> **To do**
Copy out exactly the line that contains "КОГДА И КАК САЖАТЬ БРОККОЛИ (45, 674)" and all lines following it to the end of the data.

━━━ Data ━━━

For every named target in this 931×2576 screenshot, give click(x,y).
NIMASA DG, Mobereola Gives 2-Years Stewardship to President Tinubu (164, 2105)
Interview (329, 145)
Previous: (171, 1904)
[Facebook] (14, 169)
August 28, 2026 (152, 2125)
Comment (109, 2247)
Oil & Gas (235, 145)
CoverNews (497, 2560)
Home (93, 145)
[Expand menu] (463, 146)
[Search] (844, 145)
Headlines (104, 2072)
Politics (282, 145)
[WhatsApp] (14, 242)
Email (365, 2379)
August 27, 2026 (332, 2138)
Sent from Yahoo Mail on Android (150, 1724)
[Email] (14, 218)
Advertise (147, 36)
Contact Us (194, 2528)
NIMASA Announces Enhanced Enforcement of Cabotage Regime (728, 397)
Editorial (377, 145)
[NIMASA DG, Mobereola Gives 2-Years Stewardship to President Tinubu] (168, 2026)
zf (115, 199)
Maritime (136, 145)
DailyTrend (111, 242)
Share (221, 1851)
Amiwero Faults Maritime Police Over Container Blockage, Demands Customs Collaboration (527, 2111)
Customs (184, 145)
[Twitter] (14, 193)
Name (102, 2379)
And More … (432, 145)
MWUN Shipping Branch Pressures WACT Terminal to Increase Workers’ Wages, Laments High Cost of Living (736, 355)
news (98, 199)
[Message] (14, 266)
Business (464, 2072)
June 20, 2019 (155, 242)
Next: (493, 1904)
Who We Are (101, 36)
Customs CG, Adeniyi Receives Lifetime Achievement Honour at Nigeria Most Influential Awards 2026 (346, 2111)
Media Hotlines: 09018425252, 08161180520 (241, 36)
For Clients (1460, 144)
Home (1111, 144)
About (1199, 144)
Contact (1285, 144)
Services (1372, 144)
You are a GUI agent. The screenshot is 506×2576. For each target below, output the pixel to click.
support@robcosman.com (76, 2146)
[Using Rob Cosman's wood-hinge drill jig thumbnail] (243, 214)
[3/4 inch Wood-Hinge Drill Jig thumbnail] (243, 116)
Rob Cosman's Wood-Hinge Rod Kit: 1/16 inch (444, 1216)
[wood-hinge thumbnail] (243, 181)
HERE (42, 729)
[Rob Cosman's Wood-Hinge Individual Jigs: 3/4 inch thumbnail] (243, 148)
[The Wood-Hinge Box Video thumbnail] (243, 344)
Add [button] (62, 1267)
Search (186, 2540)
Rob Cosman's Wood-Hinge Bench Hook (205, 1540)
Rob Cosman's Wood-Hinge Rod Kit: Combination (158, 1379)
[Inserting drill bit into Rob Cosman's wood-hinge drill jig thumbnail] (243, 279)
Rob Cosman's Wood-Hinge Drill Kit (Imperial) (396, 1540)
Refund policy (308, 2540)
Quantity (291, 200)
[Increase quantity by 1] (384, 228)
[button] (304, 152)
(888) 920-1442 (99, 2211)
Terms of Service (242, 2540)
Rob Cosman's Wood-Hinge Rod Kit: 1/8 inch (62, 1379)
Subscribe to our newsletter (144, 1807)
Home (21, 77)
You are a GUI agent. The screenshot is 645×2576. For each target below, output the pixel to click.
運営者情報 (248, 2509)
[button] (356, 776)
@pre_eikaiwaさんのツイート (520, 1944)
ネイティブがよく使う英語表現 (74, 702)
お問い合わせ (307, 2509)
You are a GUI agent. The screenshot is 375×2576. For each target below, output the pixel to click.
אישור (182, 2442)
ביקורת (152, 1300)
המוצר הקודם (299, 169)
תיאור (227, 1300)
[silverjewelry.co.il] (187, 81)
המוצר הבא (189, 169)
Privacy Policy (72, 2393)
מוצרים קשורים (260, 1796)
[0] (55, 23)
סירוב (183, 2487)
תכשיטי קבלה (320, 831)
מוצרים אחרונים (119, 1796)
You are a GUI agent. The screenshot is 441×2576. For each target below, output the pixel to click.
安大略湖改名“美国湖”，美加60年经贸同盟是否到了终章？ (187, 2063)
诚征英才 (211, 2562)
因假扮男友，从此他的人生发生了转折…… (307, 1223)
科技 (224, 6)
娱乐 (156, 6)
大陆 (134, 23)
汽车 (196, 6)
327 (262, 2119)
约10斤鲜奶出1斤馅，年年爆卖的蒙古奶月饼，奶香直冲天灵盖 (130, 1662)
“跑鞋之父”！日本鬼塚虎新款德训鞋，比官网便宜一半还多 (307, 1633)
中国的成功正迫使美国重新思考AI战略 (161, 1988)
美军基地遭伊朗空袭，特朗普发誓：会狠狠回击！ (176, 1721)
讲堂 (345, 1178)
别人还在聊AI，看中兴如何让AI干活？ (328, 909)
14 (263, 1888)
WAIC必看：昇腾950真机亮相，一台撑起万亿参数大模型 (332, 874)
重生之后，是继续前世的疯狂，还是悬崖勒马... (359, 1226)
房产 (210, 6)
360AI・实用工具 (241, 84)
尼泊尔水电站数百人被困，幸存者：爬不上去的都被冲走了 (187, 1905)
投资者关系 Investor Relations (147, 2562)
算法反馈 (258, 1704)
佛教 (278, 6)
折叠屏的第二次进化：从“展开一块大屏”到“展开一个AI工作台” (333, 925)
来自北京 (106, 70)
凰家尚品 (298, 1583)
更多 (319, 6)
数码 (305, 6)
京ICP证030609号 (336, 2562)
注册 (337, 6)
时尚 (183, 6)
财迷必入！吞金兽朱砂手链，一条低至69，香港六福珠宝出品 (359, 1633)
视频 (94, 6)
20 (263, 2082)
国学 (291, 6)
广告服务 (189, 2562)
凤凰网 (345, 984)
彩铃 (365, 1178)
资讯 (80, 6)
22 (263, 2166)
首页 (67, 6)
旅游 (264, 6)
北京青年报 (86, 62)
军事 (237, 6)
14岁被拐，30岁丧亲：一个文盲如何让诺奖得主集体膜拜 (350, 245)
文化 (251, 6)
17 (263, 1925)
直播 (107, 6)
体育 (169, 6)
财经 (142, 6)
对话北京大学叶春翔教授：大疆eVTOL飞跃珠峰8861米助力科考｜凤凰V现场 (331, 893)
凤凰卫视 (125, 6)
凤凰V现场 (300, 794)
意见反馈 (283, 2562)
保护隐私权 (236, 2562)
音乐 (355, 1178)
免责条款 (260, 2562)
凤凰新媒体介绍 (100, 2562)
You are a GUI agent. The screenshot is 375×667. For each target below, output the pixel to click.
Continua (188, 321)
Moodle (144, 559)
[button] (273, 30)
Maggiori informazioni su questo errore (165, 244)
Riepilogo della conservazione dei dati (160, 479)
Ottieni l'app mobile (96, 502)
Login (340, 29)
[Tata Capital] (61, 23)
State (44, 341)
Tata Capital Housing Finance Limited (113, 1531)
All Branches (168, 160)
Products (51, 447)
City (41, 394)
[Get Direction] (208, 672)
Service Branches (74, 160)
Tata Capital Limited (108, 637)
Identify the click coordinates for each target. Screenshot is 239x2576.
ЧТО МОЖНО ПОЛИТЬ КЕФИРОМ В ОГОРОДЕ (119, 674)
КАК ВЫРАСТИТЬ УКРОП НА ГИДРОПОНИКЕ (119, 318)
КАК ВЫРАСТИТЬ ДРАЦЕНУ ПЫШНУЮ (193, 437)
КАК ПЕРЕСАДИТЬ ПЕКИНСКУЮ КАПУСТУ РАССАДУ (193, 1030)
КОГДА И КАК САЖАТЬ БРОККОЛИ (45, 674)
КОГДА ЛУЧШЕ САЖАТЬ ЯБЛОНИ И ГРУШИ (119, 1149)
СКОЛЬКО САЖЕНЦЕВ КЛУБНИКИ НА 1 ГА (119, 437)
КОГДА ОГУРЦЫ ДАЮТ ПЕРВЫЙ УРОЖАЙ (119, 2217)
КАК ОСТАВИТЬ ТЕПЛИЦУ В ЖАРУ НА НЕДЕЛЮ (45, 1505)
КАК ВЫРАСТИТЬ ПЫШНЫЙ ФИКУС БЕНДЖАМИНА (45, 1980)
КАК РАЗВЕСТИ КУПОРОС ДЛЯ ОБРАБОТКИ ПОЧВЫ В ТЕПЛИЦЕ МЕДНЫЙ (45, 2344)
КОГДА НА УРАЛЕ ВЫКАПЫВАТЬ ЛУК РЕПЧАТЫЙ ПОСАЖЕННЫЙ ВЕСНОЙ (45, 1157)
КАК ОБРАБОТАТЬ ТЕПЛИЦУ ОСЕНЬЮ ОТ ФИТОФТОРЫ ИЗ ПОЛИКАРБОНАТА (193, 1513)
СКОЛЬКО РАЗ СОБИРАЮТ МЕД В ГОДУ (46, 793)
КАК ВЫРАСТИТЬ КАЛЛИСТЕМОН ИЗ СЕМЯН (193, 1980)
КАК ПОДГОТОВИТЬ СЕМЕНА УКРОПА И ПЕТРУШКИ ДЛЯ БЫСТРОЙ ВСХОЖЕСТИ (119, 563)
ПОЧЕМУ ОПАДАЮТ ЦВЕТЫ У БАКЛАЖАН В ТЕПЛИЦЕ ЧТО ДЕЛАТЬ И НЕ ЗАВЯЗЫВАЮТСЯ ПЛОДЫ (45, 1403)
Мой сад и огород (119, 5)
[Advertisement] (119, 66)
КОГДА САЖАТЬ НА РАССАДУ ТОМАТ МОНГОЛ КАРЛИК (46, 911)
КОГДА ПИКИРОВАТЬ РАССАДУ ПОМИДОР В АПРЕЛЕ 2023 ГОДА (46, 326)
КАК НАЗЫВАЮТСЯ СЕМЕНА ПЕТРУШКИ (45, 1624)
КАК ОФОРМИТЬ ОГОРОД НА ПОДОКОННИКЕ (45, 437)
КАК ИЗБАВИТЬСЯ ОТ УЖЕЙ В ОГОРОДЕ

━━━

> **Output of the exercise**
КОГДА И КАК САЖАТЬ БРОККОЛИ (45, 674)
КОГДА ЛУЧШЕ САЖАТЬ ЯБЛОНИ И ГРУШИ (119, 1149)
СКОЛЬКО САЖЕНЦЕВ КЛУБНИКИ НА 1 ГА (119, 437)
КОГДА ОГУРЦЫ ДАЮТ ПЕРВЫЙ УРОЖАЙ (119, 2217)
КАК ОСТАВИТЬ ТЕПЛИЦУ В ЖАРУ НА НЕДЕЛЮ (45, 1505)
КАК ВЫРАСТИТЬ ПЫШНЫЙ ФИКУС БЕНДЖАМИНА (45, 1980)
КАК РАЗВЕСТИ КУПОРОС ДЛЯ ОБРАБОТКИ ПОЧВЫ В ТЕПЛИЦЕ МЕДНЫЙ (45, 2344)
КОГДА НА УРАЛЕ ВЫКАПЫВАТЬ ЛУК РЕПЧАТЫЙ ПОСАЖЕННЫЙ ВЕСНОЙ (45, 1157)
КАК ОБРАБОТАТЬ ТЕПЛИЦУ ОСЕНЬЮ ОТ ФИТОФТОРЫ ИЗ ПОЛИКАРБОНАТА (193, 1513)
СКОЛЬКО РАЗ СОБИРАЮТ МЕД В ГОДУ (46, 793)
КАК ВЫРАСТИТЬ КАЛЛИСТЕМОН ИЗ СЕМЯН (193, 1980)
КАК ПОДГОТОВИТЬ СЕМЕНА УКРОПА И ПЕТРУШКИ ДЛЯ БЫСТРОЙ ВСХОЖЕСТИ (119, 563)
ПОЧЕМУ ОПАДАЮТ ЦВЕТЫ У БАКЛАЖАН В ТЕПЛИЦЕ ЧТО ДЕЛАТЬ И НЕ ЗАВЯЗЫВАЮТСЯ ПЛОДЫ (45, 1403)
Мой сад и огород (119, 5)
[Advertisement] (119, 66)
КОГДА САЖАТЬ НА РАССАДУ ТОМАТ МОНГОЛ КАРЛИК (46, 911)
КОГДА ПИКИРОВАТЬ РАССАДУ ПОМИДОР В АПРЕЛЕ 2023 ГОДА (46, 326)
КАК НАЗЫВАЮТСЯ СЕМЕНА ПЕТРУШКИ (45, 1624)
КАК ОФОРМИТЬ ОГОРОД НА ПОДОКОННИКЕ (45, 437)
КАК ИЗБАВИТЬСЯ ОТ УЖЕЙ В ОГОРОДЕ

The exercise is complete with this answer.